Repeat the passage on rebuilding the failed mid-Michigan dams word for word, in full.
— start of PROVIDED TEXT —
There is a plan to refill this lake. All four of the mid-Michigan dams that broke after heavy rains last year are slated for reconstruction, and they’ll each hold back a lake along the Tittabawassee River.

Tim Holsworth is responsible for raising some of the money that will go toward rebuilding Sanford Lake. That’s the one that Deliso lives on.

Holsworth is aiming for $2 million a year from a community of only a few thousand people.

“I didn’t say we had a high probability of success, but yes, that is the task,” Holsworth says.

And even that amount is just a tiny portion of the total cost of rebuilding. The quasi-governmental agency that took ownership of the dams after they failed says getting the lakes back will take upwards of $300 million.

Donations obviously aren’t going to cut it. The agency needs a way to make people pay.

Courtesy of Rich Violette
Courtesy of Rich Violette

“Now we’ve got the most controversial issue in this entire project — a special assessment district,” he says.

The district would charge property owners along the drained lakes to raise money for rebuilding.

But the property owners aren’t responsible for the dams collapsing. The property owners are not the reason the lakes are gone.

State and federal investigators blame the dams’ former owner, Boyce Hydro, who ignored numerous safety warnings from regulators before the structures failed. Now that owner has declared bankruptcy.
— end of PROVIDED TEXT —
— start of DATASET ENTRIES —
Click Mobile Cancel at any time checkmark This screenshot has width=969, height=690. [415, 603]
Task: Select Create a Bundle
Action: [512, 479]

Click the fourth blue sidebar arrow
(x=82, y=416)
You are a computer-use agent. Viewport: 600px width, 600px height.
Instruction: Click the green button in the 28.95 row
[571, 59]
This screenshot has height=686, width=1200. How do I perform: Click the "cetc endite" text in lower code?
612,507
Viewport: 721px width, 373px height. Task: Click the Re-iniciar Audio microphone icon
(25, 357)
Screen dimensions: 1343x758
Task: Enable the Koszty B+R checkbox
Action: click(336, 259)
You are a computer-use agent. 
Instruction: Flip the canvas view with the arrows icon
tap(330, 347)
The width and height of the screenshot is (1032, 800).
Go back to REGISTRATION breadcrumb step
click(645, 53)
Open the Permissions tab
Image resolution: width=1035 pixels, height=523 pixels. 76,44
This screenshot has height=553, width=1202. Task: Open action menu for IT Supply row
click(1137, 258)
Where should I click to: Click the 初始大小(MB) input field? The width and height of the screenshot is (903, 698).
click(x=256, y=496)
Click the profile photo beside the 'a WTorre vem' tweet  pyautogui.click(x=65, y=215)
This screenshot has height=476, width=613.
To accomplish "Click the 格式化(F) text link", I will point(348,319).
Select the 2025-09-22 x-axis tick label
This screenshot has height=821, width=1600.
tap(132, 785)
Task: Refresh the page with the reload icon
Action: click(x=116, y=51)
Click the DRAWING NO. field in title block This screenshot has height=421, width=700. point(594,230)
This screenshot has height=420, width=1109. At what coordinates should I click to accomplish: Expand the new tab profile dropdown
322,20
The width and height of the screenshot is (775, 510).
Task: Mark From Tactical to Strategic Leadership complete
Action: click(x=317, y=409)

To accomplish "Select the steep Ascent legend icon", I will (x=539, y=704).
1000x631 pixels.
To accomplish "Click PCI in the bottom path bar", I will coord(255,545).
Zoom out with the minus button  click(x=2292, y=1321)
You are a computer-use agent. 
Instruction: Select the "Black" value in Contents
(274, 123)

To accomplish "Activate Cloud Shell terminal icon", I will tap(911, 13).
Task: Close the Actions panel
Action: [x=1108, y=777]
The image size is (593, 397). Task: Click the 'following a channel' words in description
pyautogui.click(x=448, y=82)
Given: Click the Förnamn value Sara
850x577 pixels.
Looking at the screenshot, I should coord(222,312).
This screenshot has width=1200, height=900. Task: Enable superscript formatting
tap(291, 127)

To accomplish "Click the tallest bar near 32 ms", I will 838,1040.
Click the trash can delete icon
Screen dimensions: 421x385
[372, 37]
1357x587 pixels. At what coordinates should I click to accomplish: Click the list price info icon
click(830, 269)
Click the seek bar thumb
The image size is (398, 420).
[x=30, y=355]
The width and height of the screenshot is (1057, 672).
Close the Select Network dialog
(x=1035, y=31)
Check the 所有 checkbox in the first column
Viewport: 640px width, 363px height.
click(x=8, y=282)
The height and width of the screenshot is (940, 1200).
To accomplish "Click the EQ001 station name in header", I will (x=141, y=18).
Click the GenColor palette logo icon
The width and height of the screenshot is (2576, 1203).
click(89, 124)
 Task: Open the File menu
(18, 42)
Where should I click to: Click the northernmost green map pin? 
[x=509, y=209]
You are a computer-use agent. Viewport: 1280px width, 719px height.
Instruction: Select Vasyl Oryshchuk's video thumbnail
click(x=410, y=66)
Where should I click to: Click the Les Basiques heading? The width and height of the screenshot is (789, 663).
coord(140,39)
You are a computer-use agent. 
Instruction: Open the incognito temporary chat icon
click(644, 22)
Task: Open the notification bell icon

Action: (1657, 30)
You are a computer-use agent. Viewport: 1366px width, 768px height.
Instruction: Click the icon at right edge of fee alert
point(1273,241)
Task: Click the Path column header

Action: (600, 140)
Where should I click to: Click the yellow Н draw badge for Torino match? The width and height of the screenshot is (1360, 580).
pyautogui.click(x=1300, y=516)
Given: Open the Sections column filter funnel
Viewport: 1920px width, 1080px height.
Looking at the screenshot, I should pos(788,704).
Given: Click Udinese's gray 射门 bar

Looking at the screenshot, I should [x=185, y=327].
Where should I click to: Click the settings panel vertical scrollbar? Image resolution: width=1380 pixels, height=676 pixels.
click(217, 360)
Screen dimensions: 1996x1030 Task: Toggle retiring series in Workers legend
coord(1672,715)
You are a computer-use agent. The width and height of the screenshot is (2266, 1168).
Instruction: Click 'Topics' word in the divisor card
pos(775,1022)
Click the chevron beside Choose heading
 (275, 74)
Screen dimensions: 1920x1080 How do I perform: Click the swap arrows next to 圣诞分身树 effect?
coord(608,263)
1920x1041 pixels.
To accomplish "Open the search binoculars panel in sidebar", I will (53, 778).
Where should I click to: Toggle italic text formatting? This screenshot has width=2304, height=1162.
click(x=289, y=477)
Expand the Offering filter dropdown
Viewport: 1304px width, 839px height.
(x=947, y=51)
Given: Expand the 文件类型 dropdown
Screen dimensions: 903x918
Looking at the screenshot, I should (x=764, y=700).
— end of DATASET ENTRIES —
OUTPUT FOR THIS EXERCISE:
There is a plan to refill this lake. All four of the mid-Michigan dams that broke after heavy rains last year are slated for reconstruction, and they’ll each hold back a lake along the Tittabawassee River.

Tim Holsworth is responsible for raising some of the money that will go toward rebuilding Sanford Lake. That’s the one that Deliso lives on.

Holsworth is aiming for $2 million a year from a community of only a few thousand people.

“I didn’t say we had a high probability of success, but yes, that is the task,” Holsworth says.

And even that amount is just a tiny portion of the total cost of rebuilding. The quasi-governmental agency that took ownership of the dams after they failed says getting the lakes back will take upwards of $300 million.

Donations obviously aren’t going to cut it. The agency needs a way to make people pay.

Courtesy of Rich Violette
Courtesy of Rich Violette

“Now we’ve got the most controversial issue in this entire project — a special assessment district,” he says.

The district would charge property owners along the drained lakes to raise money for rebuilding.

But the property owners aren’t responsible for the dams collapsing. The property owners are not the reason the lakes are gone.

State and federal investigators blame the dams’ former owner, Boyce Hydro, who ignored numerous safety warnings from regulators before the structures failed. Now that owner has declared bankruptcy.